(Pixel coordinate grounding data)
↓
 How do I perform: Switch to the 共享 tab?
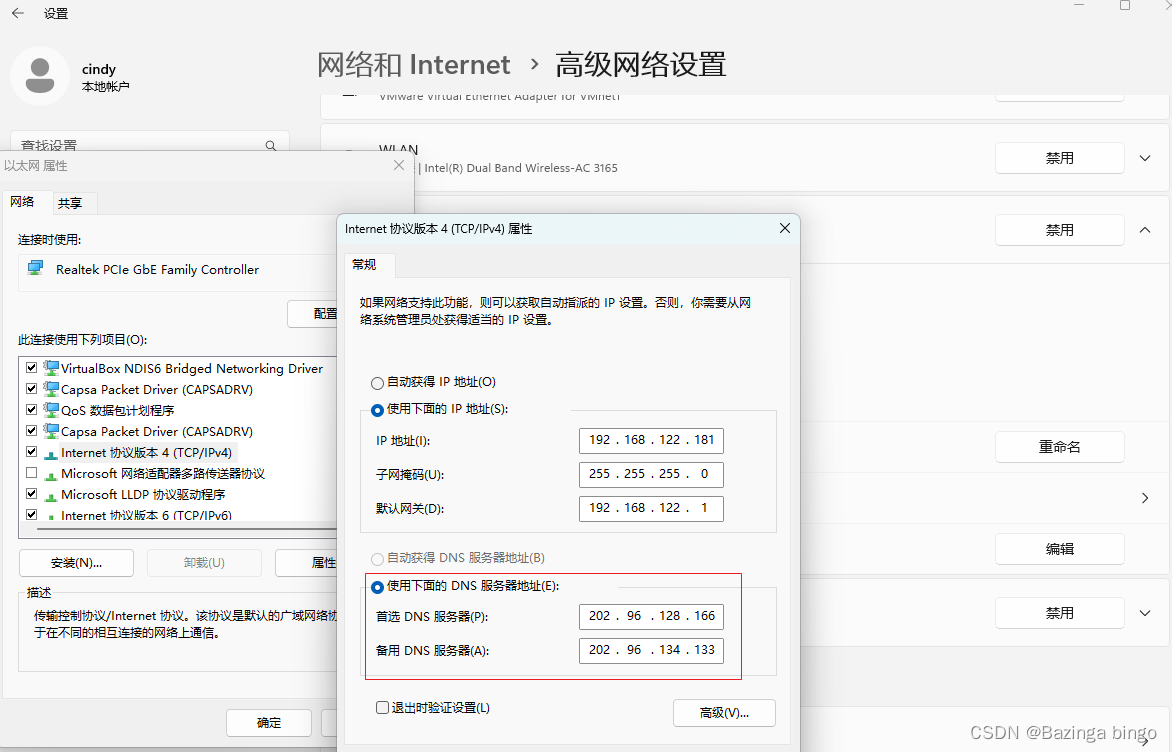coord(70,203)
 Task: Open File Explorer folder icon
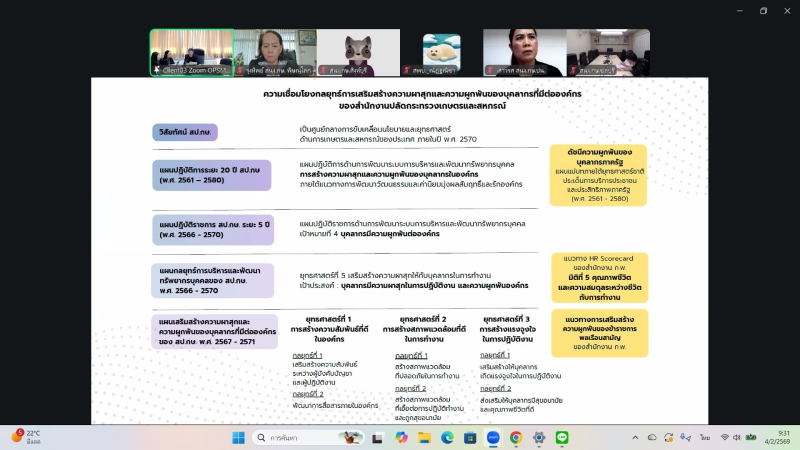pos(424,438)
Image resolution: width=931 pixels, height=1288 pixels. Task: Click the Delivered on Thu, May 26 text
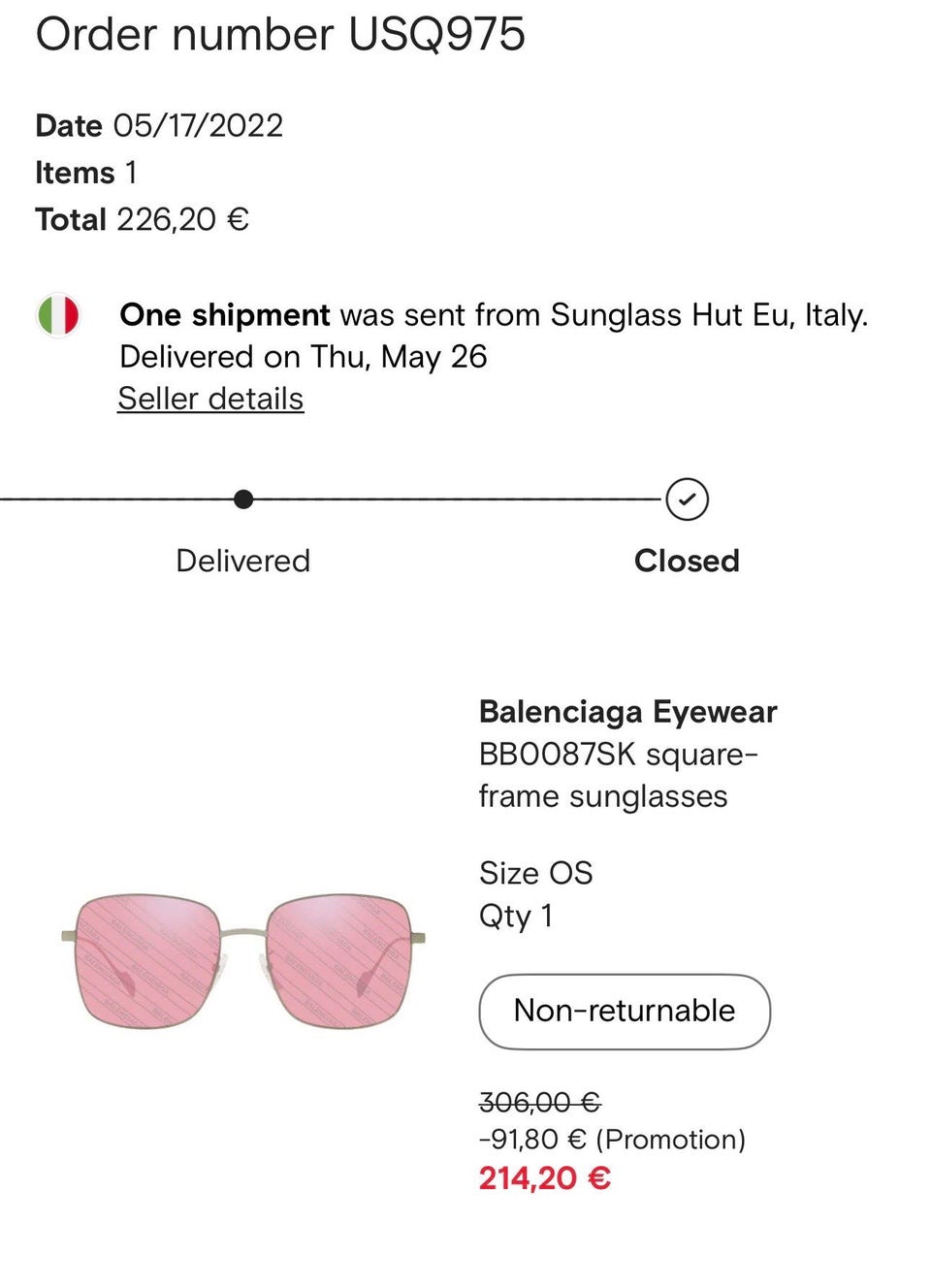click(x=303, y=357)
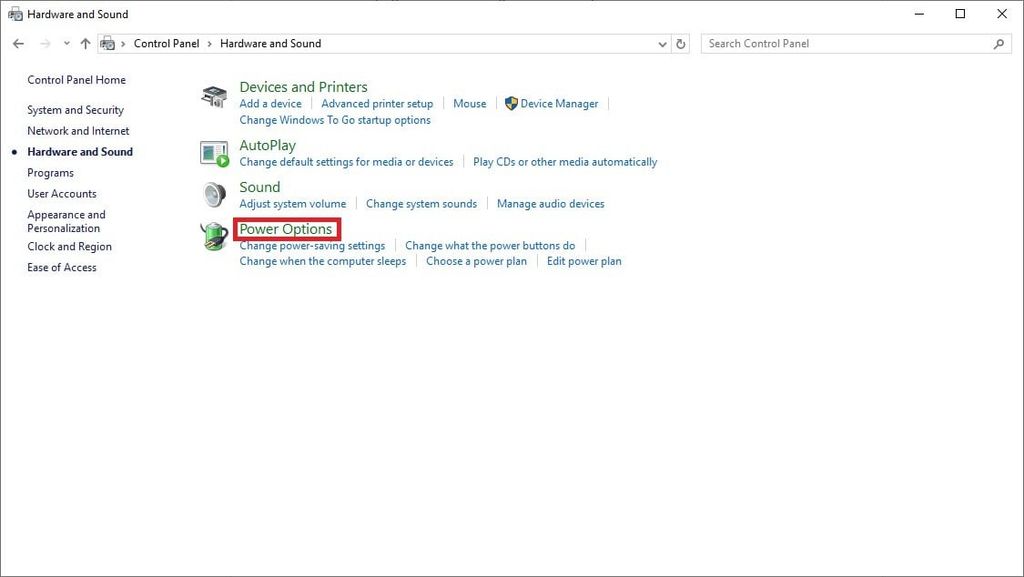Go up one level with Up arrow
The image size is (1024, 577).
pos(85,44)
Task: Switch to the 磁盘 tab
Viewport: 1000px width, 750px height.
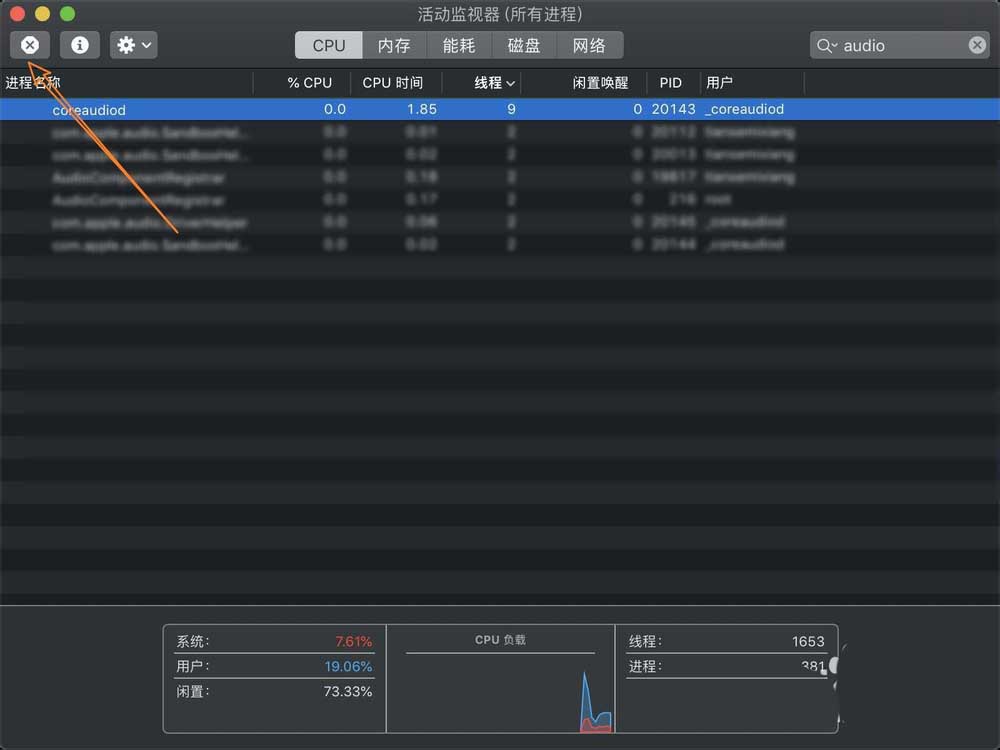Action: coord(525,44)
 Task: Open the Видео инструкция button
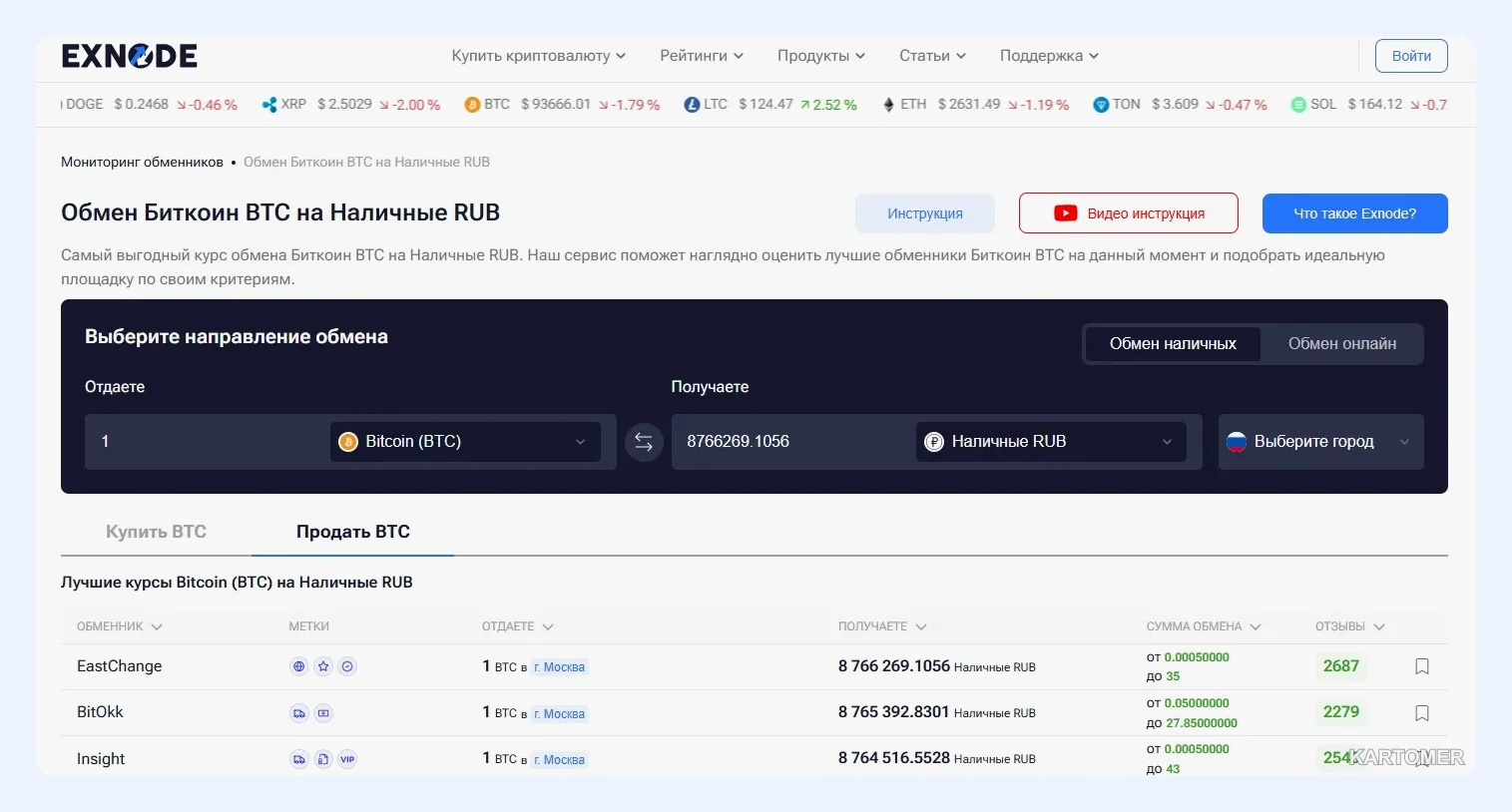[1129, 213]
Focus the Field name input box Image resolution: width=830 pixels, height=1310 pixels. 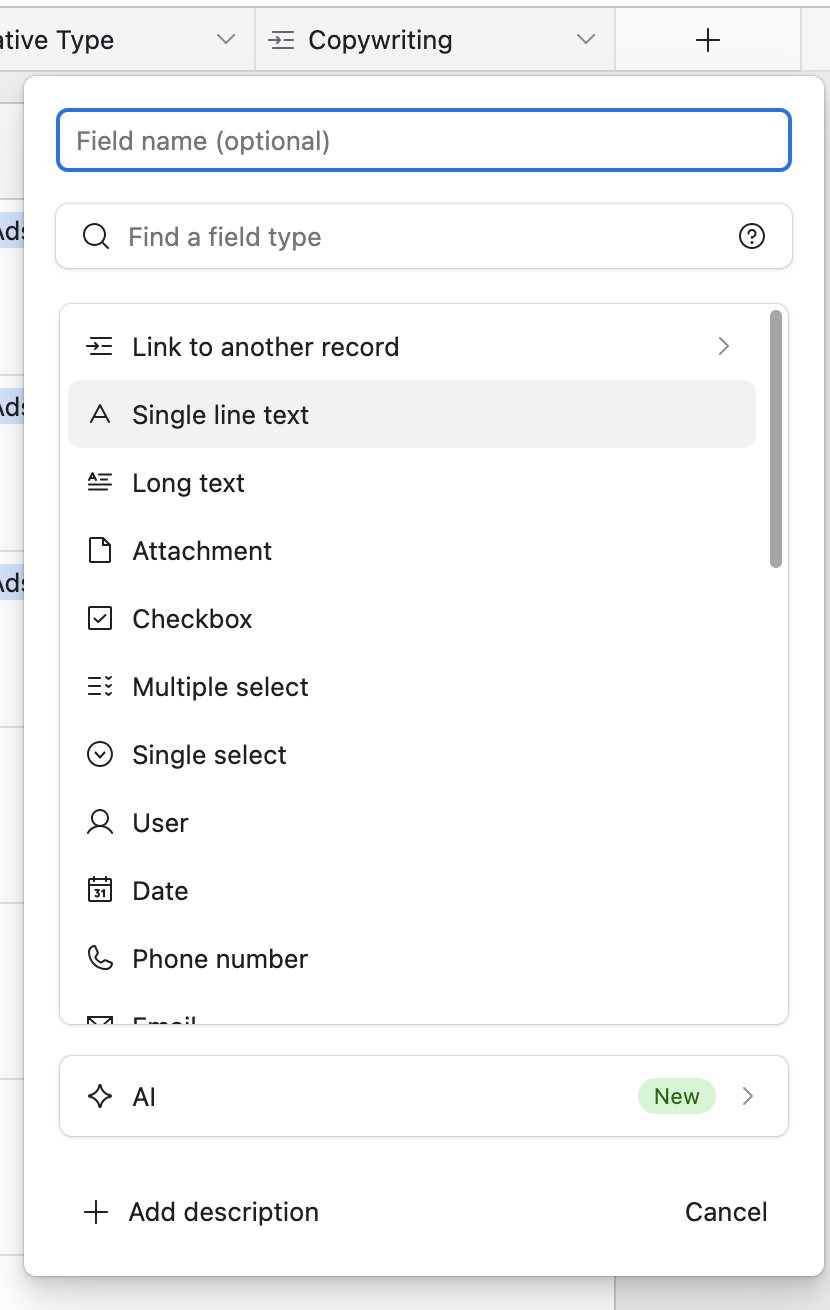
↑
Work to complete: For the records above, give every line again exactly and skip the pictures.

Solution to this task:
 How do I perform: Switch to the 共享 tab?
coord(70,203)
 Task: Open File Explorer folder icon
pos(424,438)
Image resolution: width=931 pixels, height=1288 pixels. Task: Click the Delivered on Thu, May 26 text
click(x=303, y=357)
Go up one level with Up arrow
The image size is (1024, 577).
pos(85,44)
Task: Switch to the 磁盘 tab
Viewport: 1000px width, 750px height.
Action: coord(525,44)
 Task: Open the Видео инструкция button
[1129, 213]
Focus the Field name input box Image resolution: width=830 pixels, height=1310 pixels. 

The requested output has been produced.